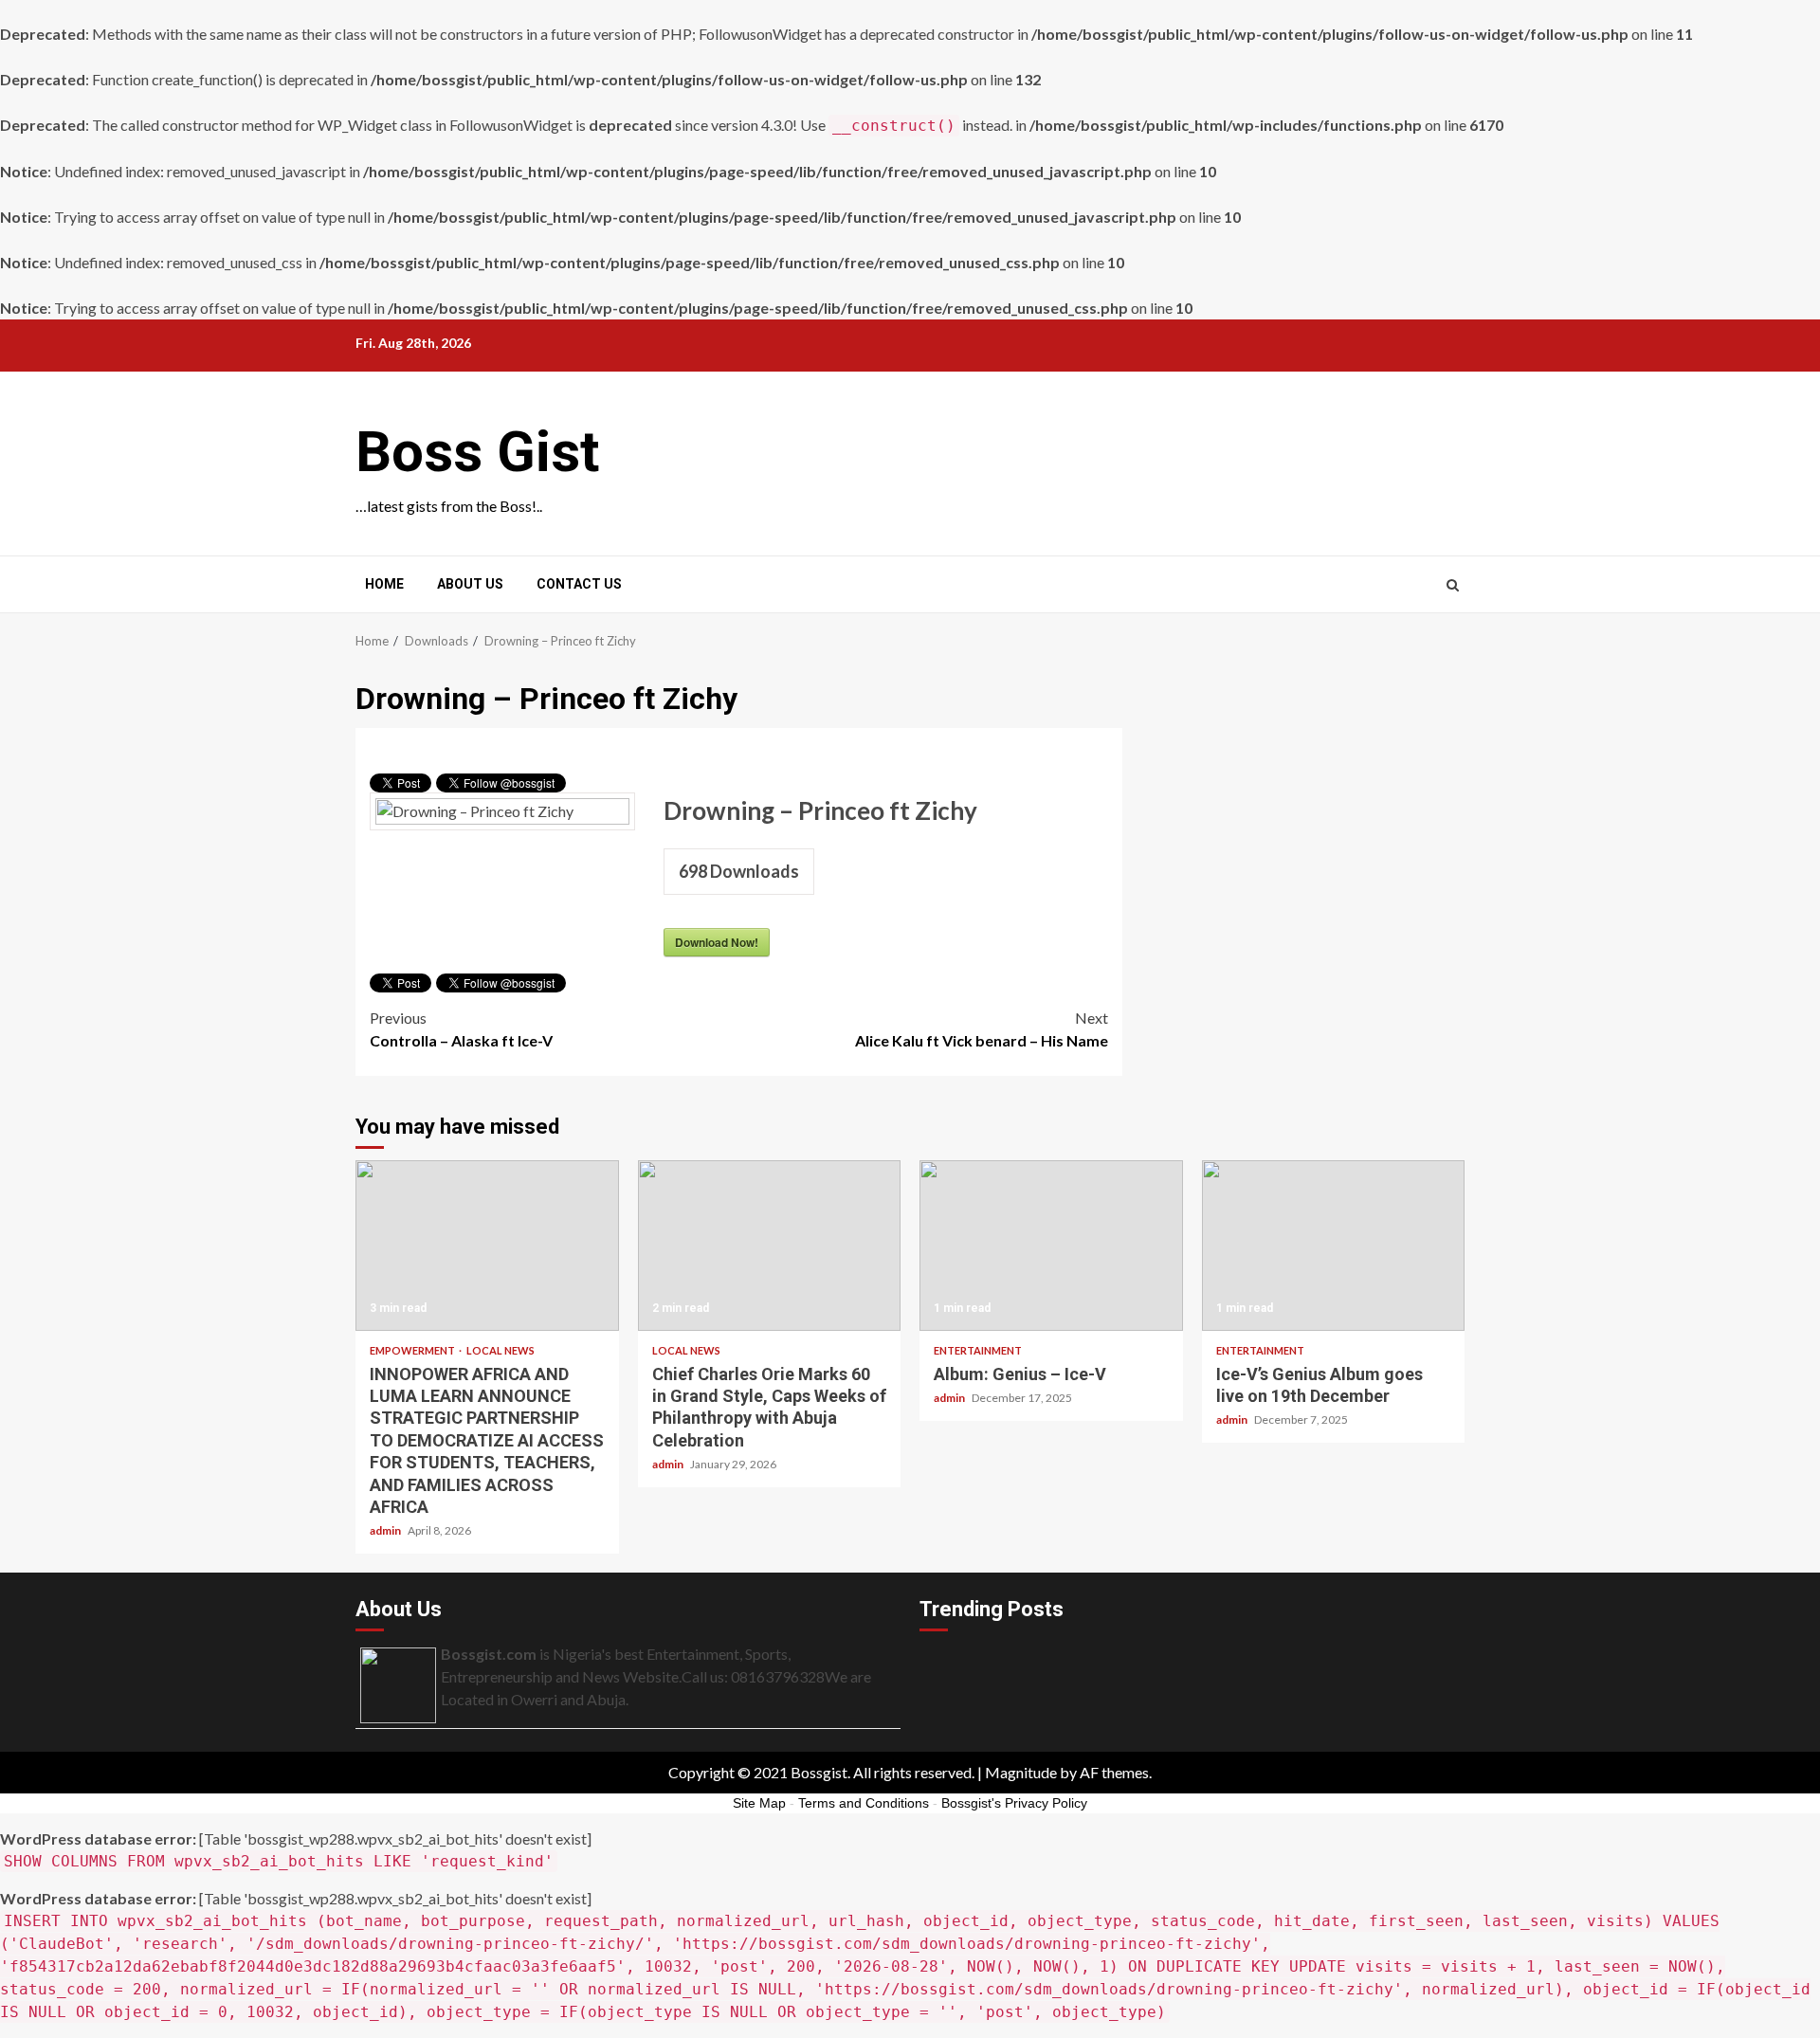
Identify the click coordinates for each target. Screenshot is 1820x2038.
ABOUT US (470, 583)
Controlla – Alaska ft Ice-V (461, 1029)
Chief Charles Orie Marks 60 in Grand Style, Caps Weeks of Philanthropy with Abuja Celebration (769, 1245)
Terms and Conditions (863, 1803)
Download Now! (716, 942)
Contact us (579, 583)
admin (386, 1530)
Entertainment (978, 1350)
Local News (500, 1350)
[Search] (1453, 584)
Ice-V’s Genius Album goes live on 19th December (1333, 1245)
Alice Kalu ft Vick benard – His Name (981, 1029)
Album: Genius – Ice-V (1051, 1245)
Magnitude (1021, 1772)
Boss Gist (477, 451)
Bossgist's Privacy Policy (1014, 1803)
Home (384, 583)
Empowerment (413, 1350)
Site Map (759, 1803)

= = = =

- Required action: Give again, exactly, every line from the one holding "admin (386, 1530)" to the last line of the data.

- Response for this exercise:
admin (386, 1530)
Entertainment (978, 1350)
Local News (500, 1350)
[Search] (1453, 584)
Ice-V’s Genius Album goes live on 19th December (1333, 1245)
Alice Kalu ft Vick benard – His Name (981, 1029)
Album: Genius – Ice-V (1051, 1245)
Magnitude (1021, 1772)
Boss Gist (477, 451)
Bossgist's Privacy Policy (1014, 1803)
Home (384, 583)
Empowerment (413, 1350)
Site Map (759, 1803)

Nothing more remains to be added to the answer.